An exact copy of the lines from the start of the material below through the line containing "You are a computer-use agent." is the required answer, and it includes no pictures.

- _Records_:
□ □ □ □ □

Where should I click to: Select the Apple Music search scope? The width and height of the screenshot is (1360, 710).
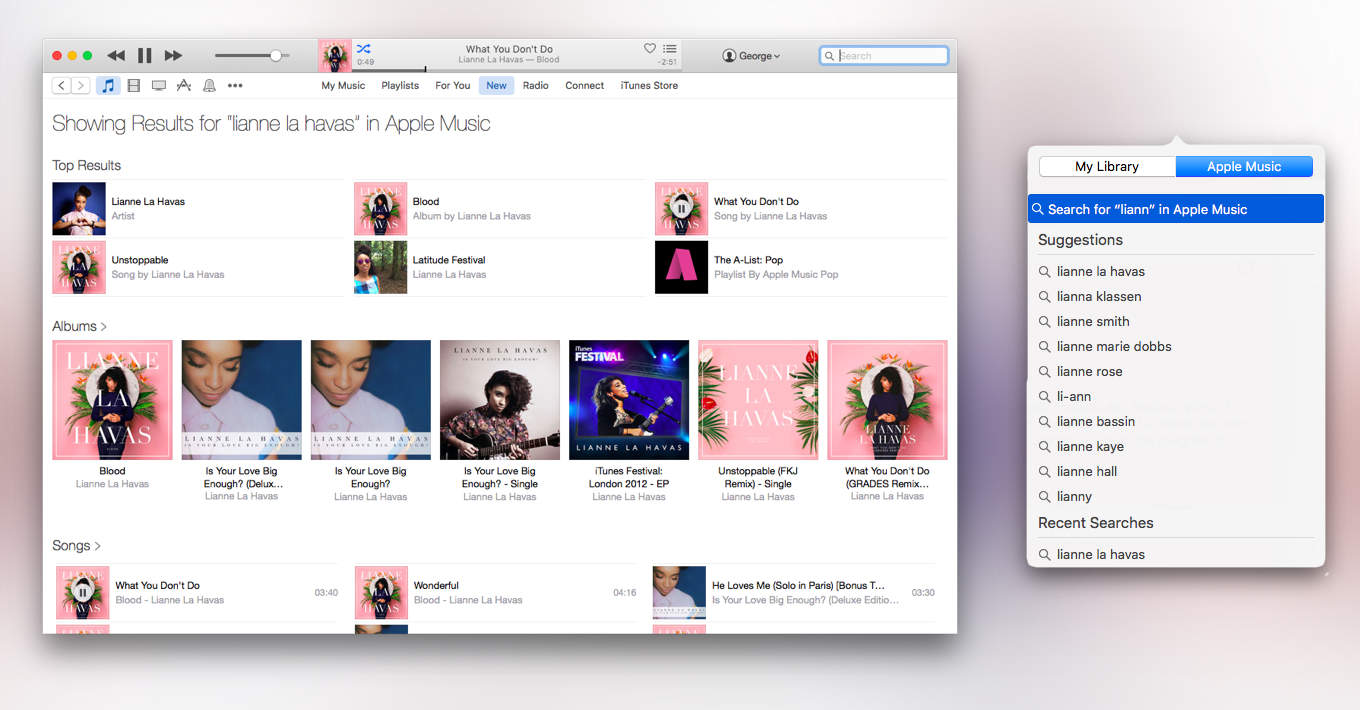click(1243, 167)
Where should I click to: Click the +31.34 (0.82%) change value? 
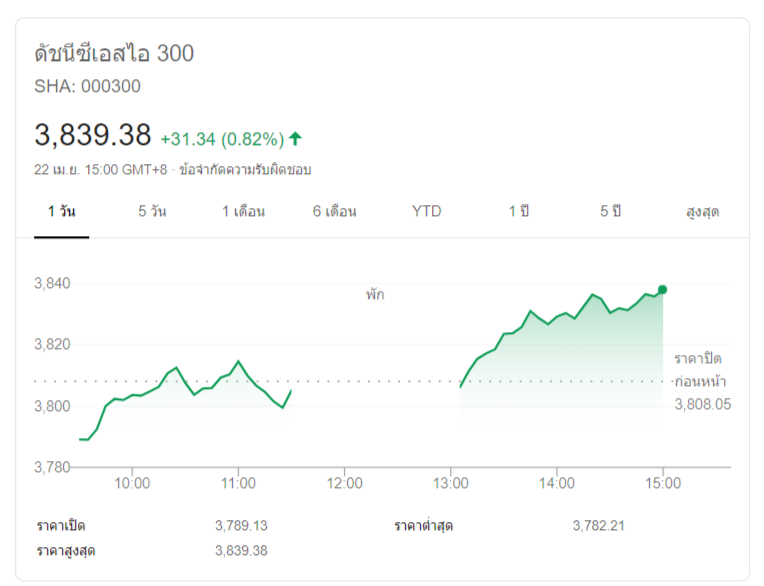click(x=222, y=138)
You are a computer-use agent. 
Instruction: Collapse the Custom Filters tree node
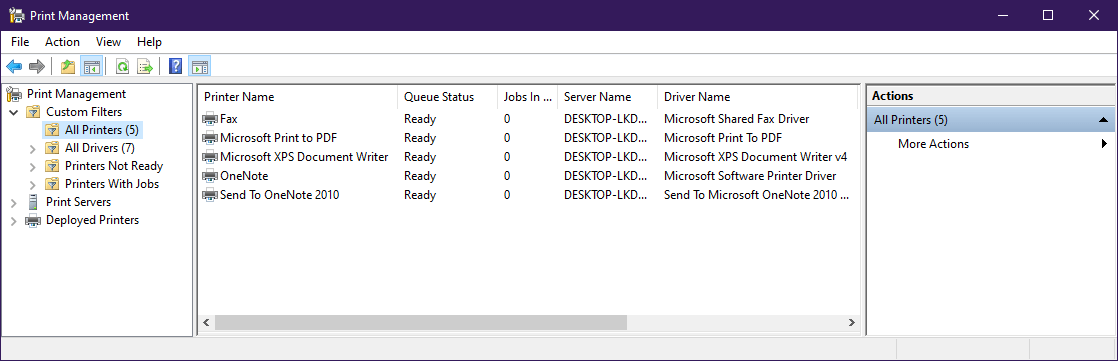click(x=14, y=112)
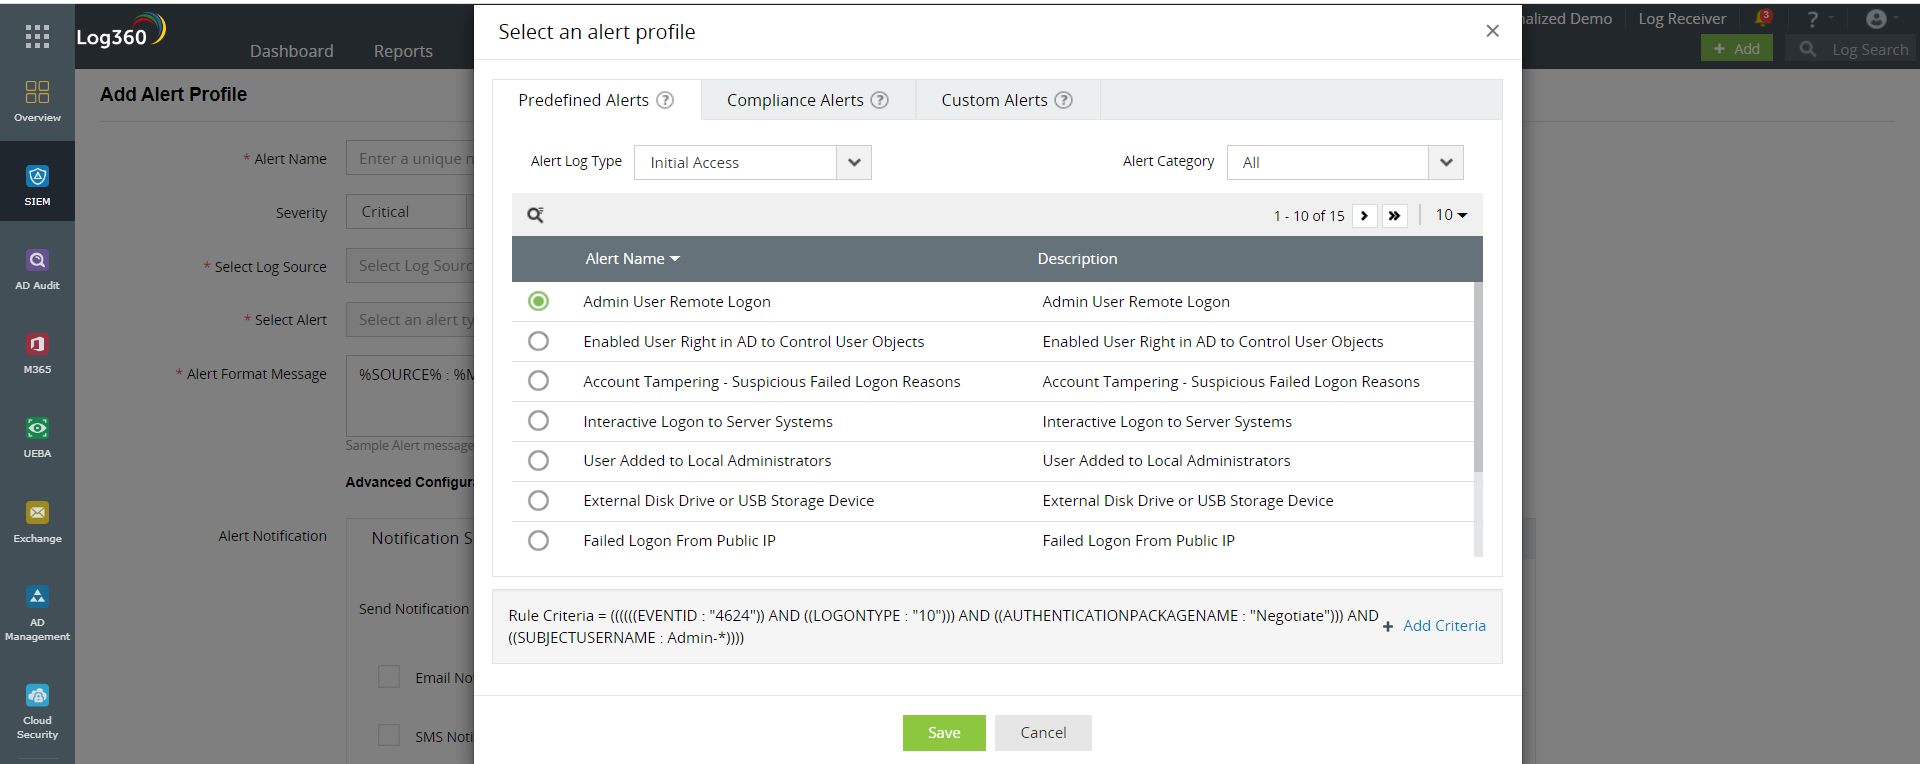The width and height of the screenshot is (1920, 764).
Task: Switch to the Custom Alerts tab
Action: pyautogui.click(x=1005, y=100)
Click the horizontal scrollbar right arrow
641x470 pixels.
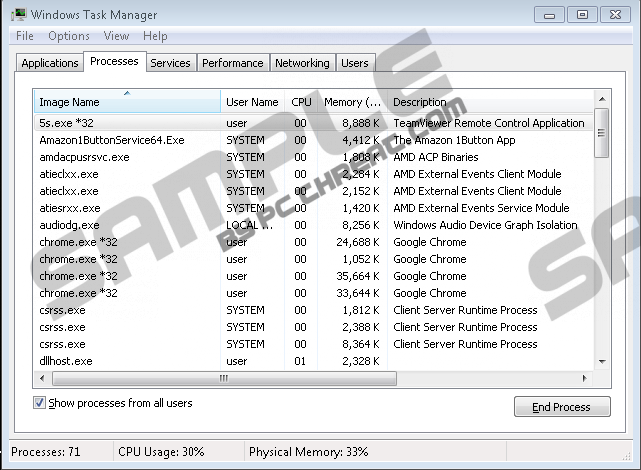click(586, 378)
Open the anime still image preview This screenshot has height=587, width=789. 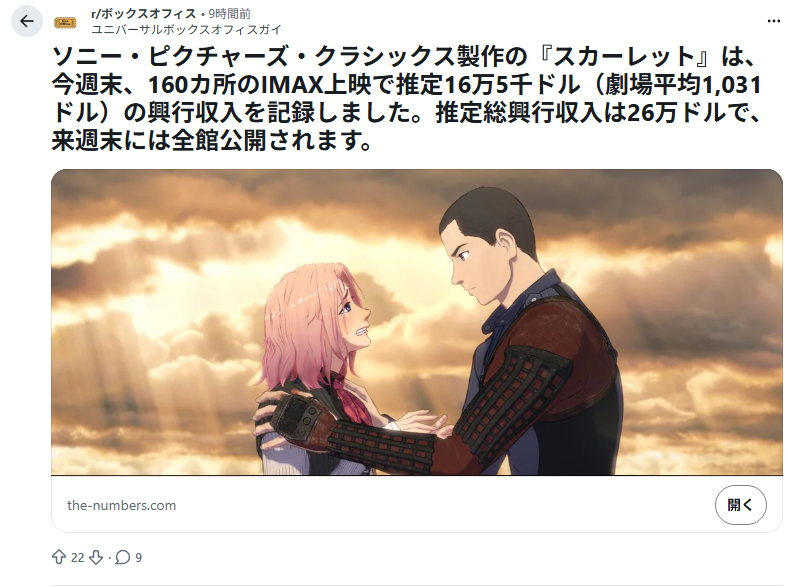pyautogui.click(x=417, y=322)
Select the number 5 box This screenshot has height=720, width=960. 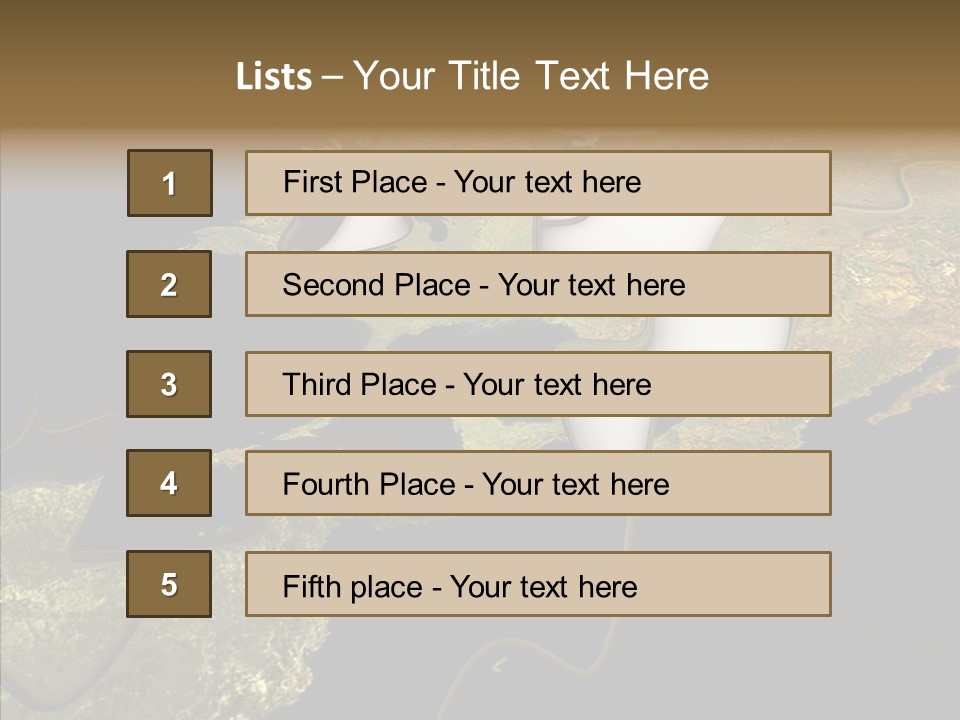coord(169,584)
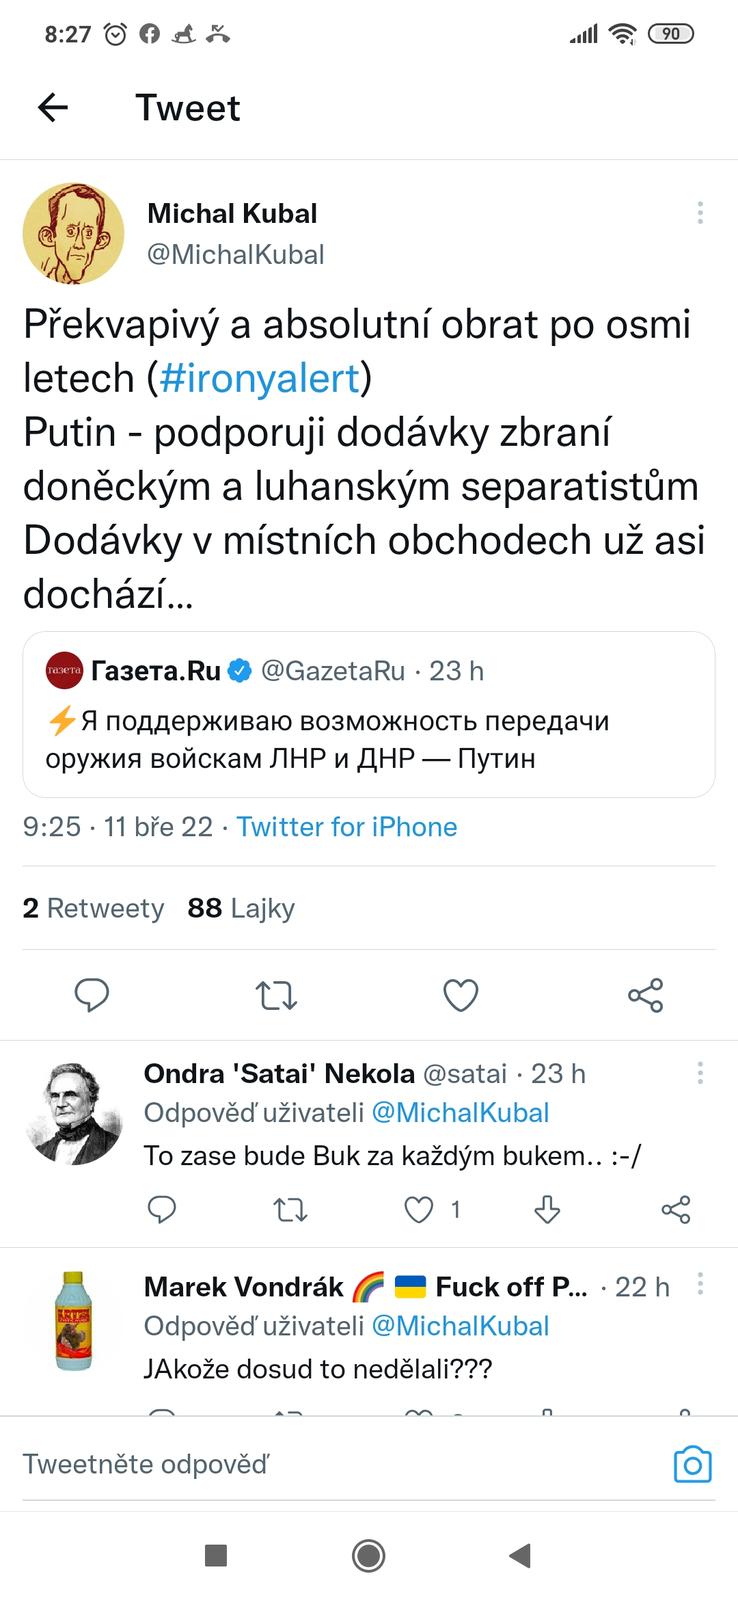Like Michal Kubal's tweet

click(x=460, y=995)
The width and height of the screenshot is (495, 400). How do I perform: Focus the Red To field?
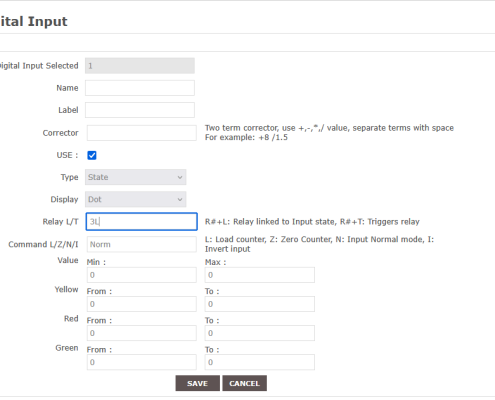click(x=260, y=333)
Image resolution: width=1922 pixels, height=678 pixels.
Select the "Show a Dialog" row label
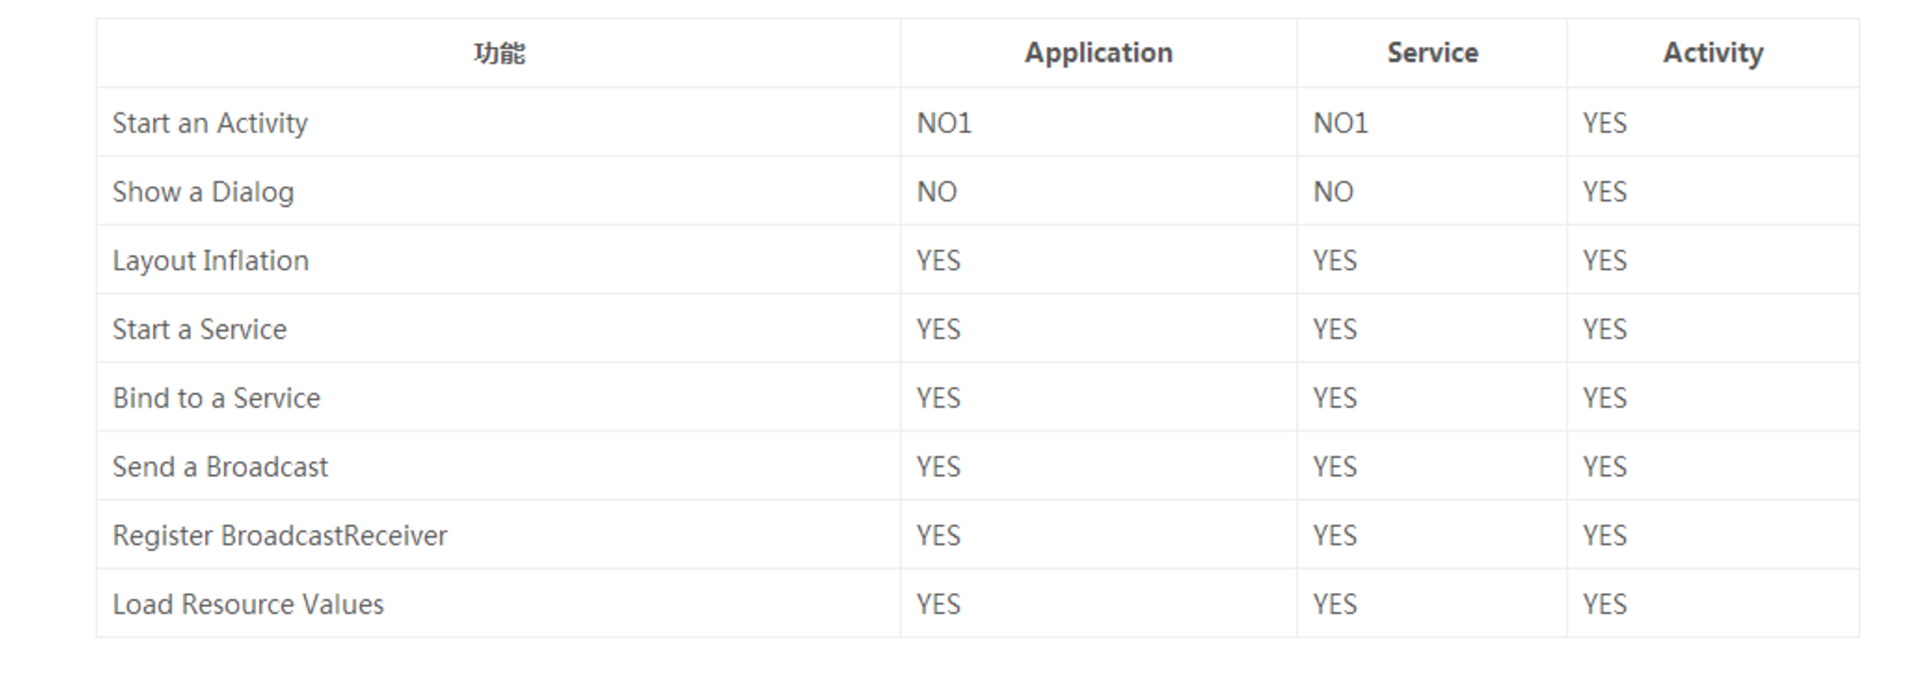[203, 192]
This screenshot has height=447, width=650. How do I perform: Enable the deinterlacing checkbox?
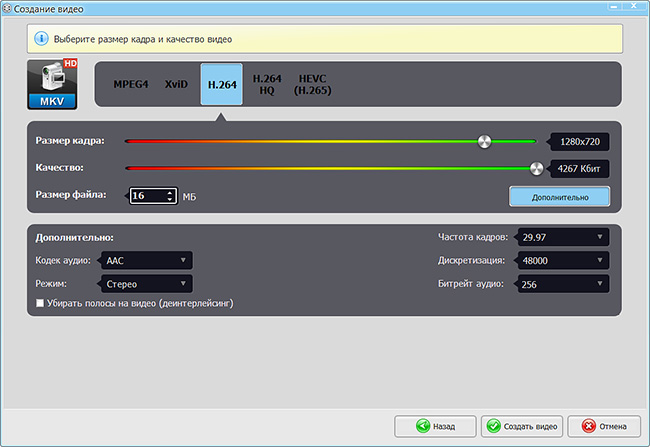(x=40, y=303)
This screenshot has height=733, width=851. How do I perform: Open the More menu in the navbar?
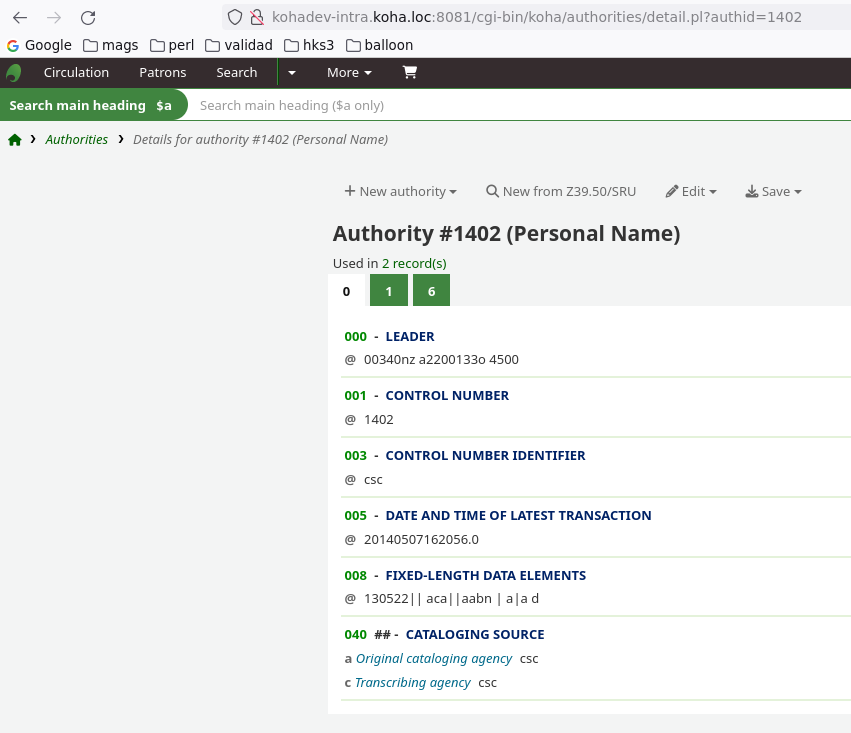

□ □ □ □ □

- _Task answer_:
Where should I click to: Select the Apple Music search scope? The width and height of the screenshot is (1360, 710).
click(1243, 167)
Where should I click to: Click the +31.34 (0.82%) change value? 
click(x=222, y=138)
You are a computer-use agent. 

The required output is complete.